Your task is to copy each line of the listing that contains the word "agent".

****************

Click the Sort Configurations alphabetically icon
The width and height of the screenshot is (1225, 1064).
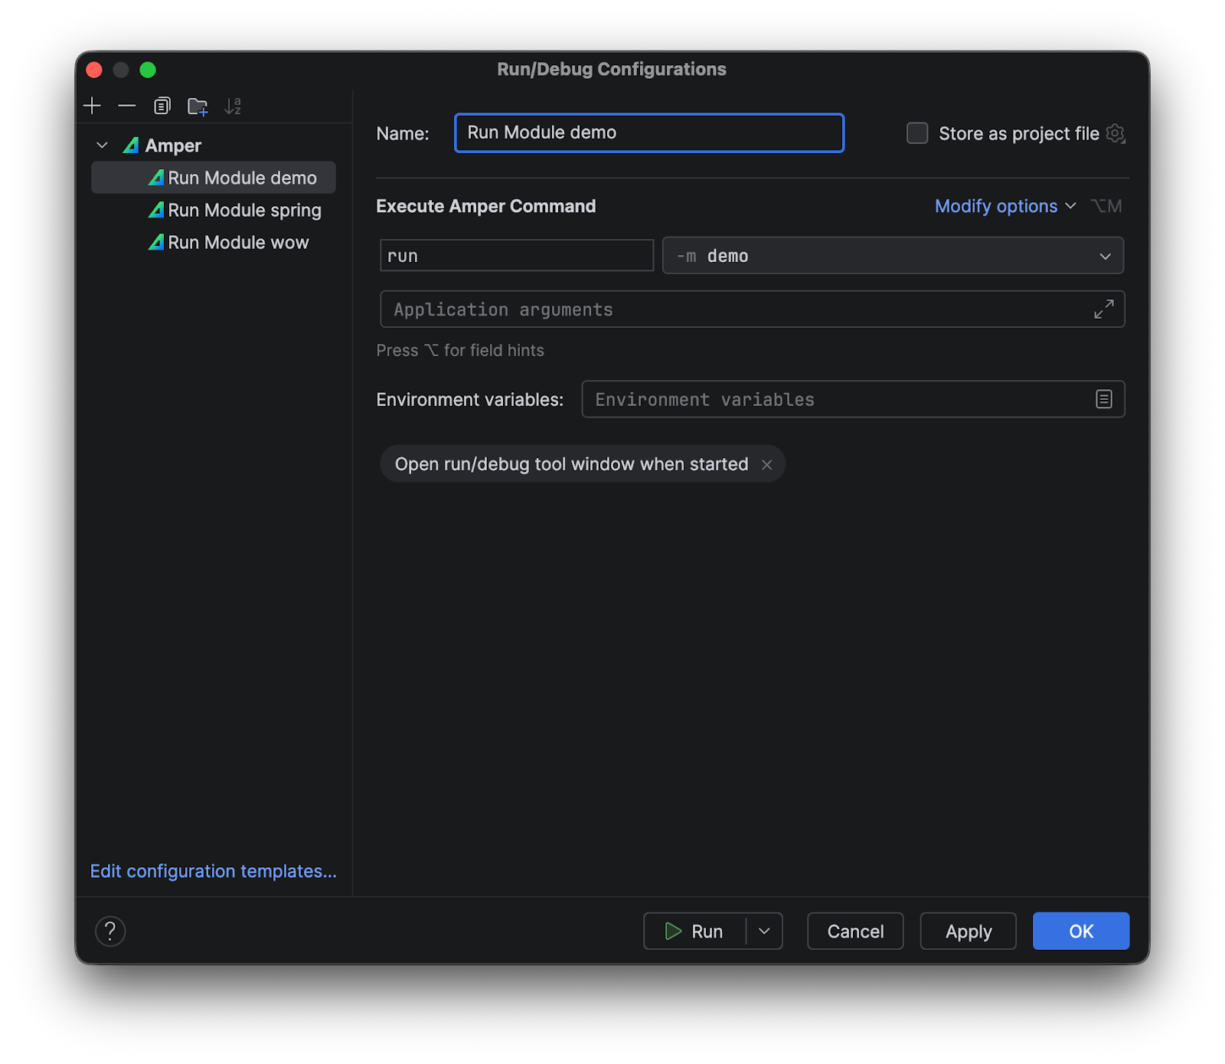click(233, 106)
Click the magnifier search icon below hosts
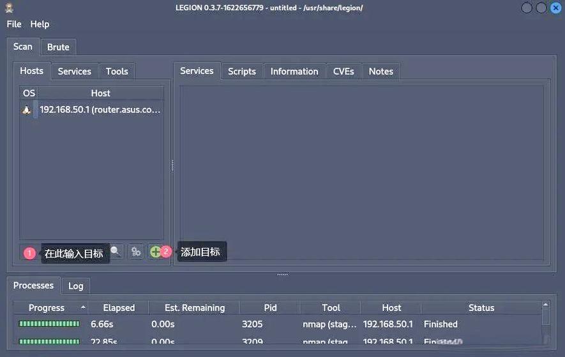This screenshot has height=357, width=565. point(116,252)
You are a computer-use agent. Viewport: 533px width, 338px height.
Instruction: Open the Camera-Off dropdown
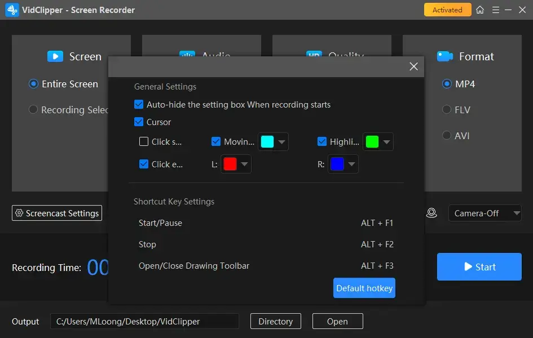coord(484,213)
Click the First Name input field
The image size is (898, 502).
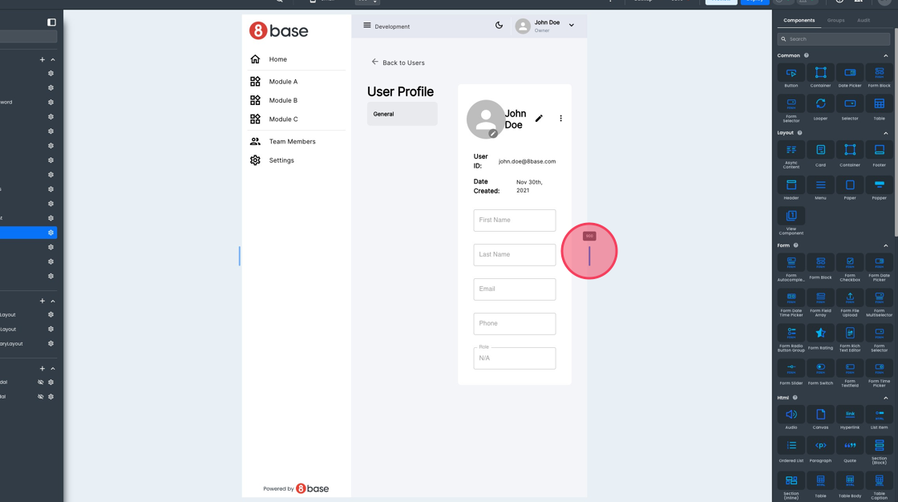click(514, 220)
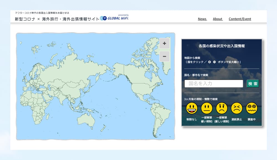The width and height of the screenshot is (277, 160).
Task: Open the Content/Event page
Action: click(240, 19)
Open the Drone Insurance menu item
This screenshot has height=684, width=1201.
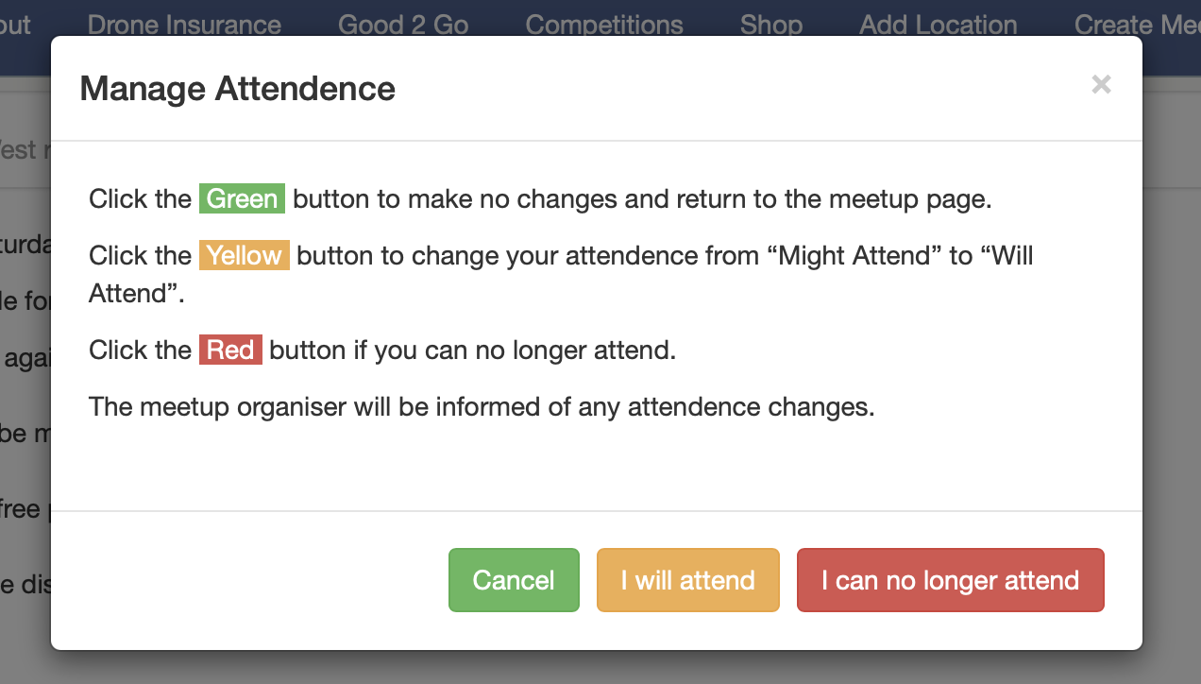(184, 25)

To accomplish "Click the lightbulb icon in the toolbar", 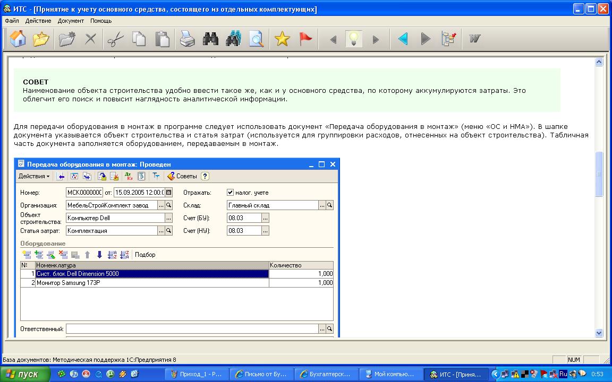I will pos(354,39).
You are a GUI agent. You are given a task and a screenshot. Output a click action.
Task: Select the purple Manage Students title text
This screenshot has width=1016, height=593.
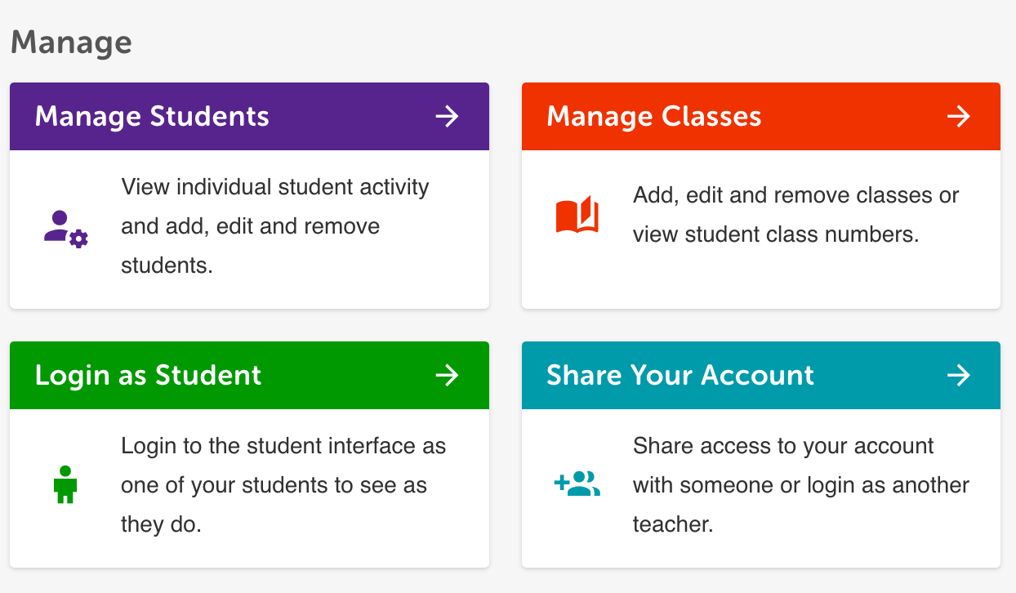point(151,116)
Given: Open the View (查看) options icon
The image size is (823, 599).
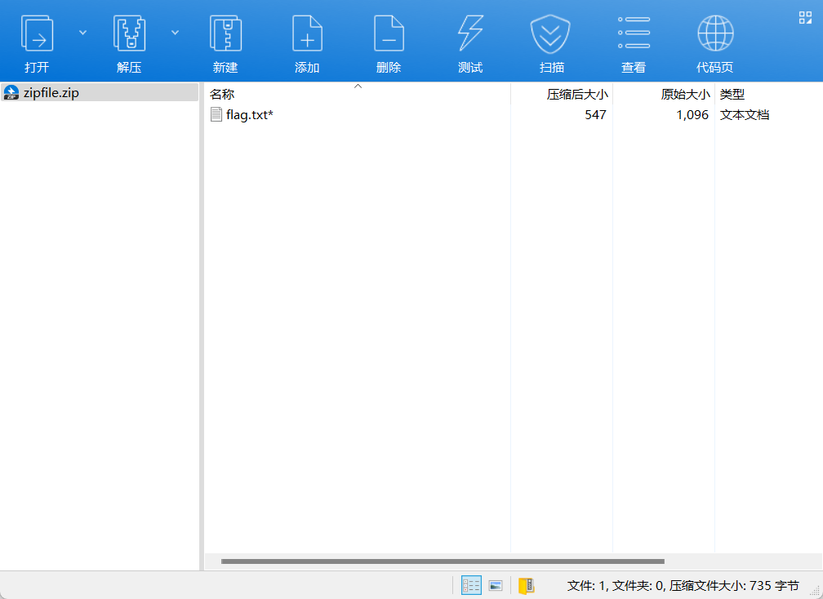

****************

**FINISHED TASK:**
You are a computer-use agent. Viewport: 533px width, 338px height.
You are a GUI agent. You are given a task and a screenshot. Output a click action.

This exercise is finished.